Task set ::
1) Answer these from the text on proslavery thought, one line each, marked like the questions:
(a) In the Muslim world, until what event was slavery traditionally sanctioned by religious scripture?
(b) Who still argued the traditional interpretation in the 21st century?
(c) Which war is named as a point before which proslavery writing was especially found in American and British writings?
2) Please turn the paragraph of the text on proslavery thought that begins "Arguments in favor of slavery include" into a short list, keeping each argument it names.
3) Reproduce, word for word, the part of the text on proslavery thought that opens with the words "It is sometimes" and closes with "the 21st century.".
## Begin Reading text
Proslavery thought
To be proslavery is to support slavery.
It is sometimes found in the thought of ancient philosophers, religious texts, and in American and British writings especially before the American Civil War, but also later through the 20th century.
In the Muslim world, slavery was traditionally sanctioned by religious scripture until the abolition of slavery in the 20th century, when new intepretations were made that prohibited slavery; however traditional intepretation were still argued by religious extremists in the 21st century.
Arguments in favor of slavery include deference to religious scripture, some people being natural slaves in need of supervision, slaves often being better off than the poorest non-slaves, practical social benefit for the society as a whole, and slavery being a time-proven practice by multiple great civilizations.
## End Reading text
## Begin Given data
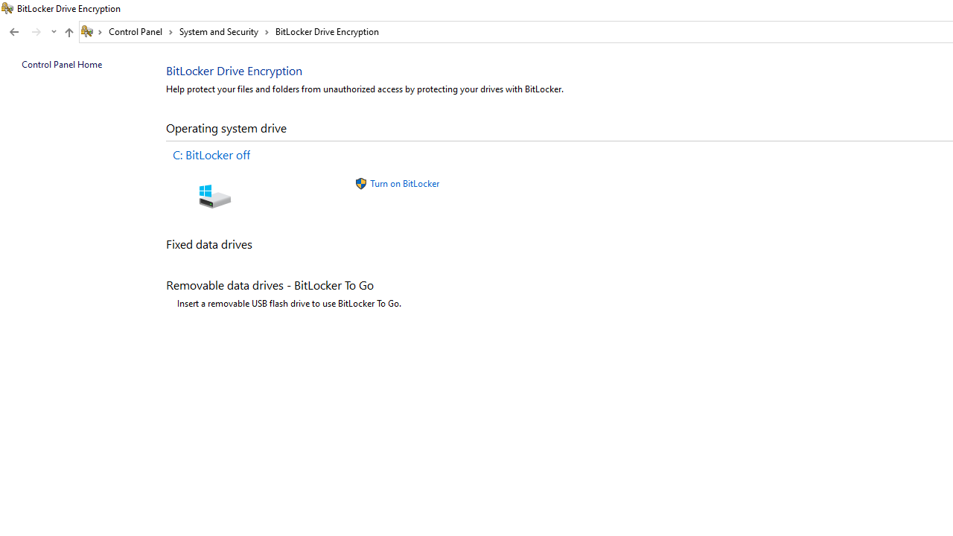  Describe the element at coordinates (31, 32) in the screenshot. I see `'Navigation buttons'` at that location.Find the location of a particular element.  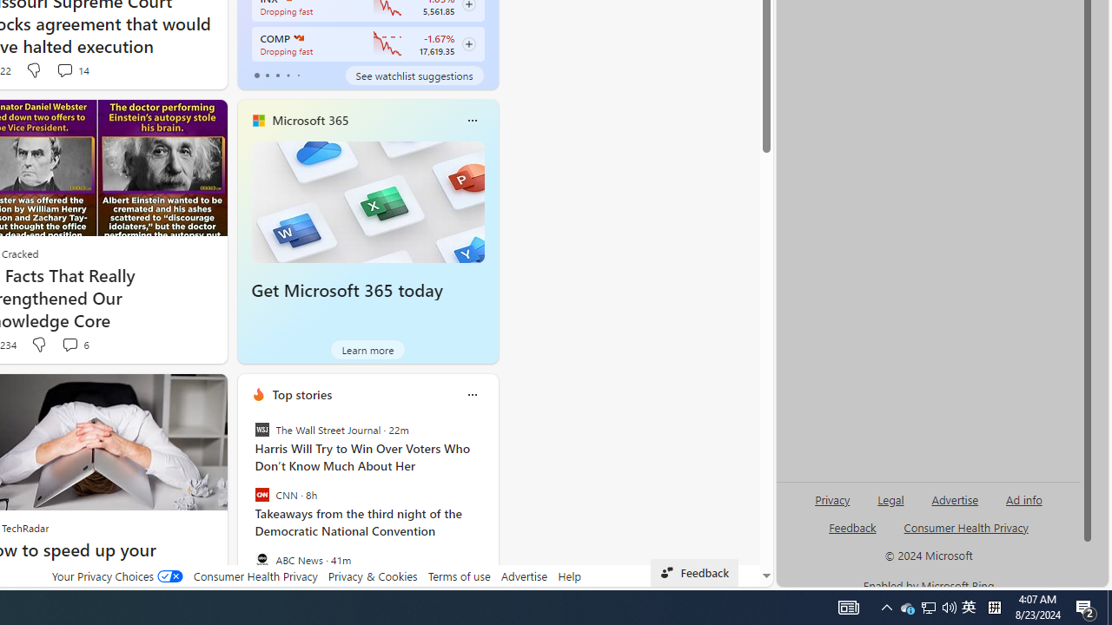

'Hide this story' is located at coordinates (175, 395).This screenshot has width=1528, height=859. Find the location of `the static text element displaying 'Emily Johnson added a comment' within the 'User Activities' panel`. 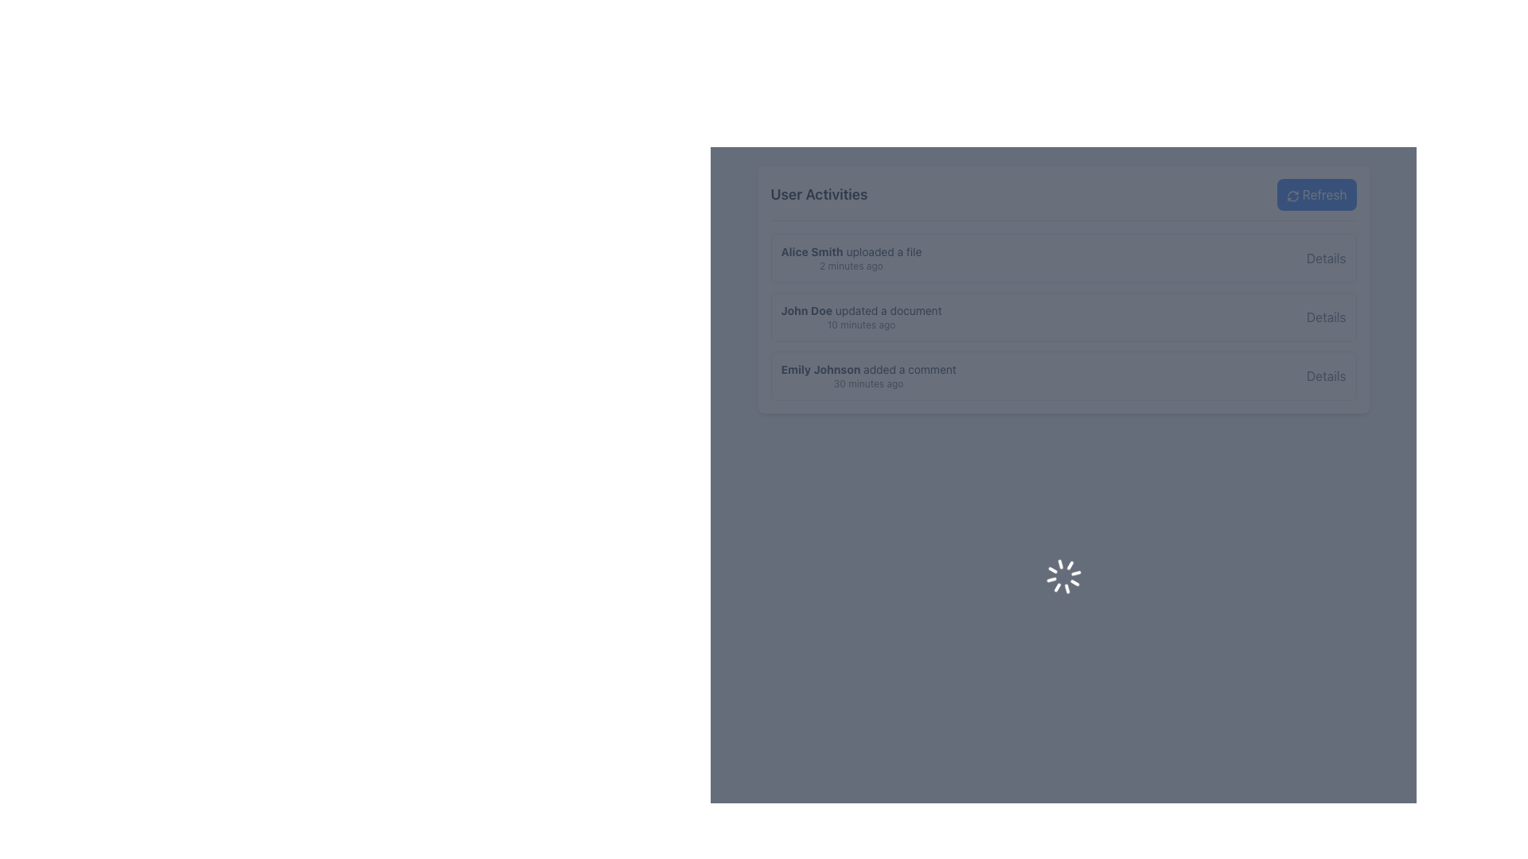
## End Given data
Final answers ::
1)
(a) The abolition of slavery in the 20th century
(b) Religious extremists
(c) The American Civil War

2)
Arguments in favor of slavery:
- deference to religious scripture
- some people being natural slaves who need supervision
- slaves often being better off than the poorest non-slaves
- practical social benefit for society as a whole
- slavery being a time-proven practice of multiple great civilizations

3)
It is sometimes found in the thought of ancient philosophers, religious texts, and in American and British writings especially before the American Civil War, but also later through the 20th century.
In the Muslim world, slavery was traditionally sanctioned by religious scripture until the abolition of slavery in the 20th century, when new intepretations were made that prohibited slavery; however traditional intepretation were still argued by religious extremists in the 21st century.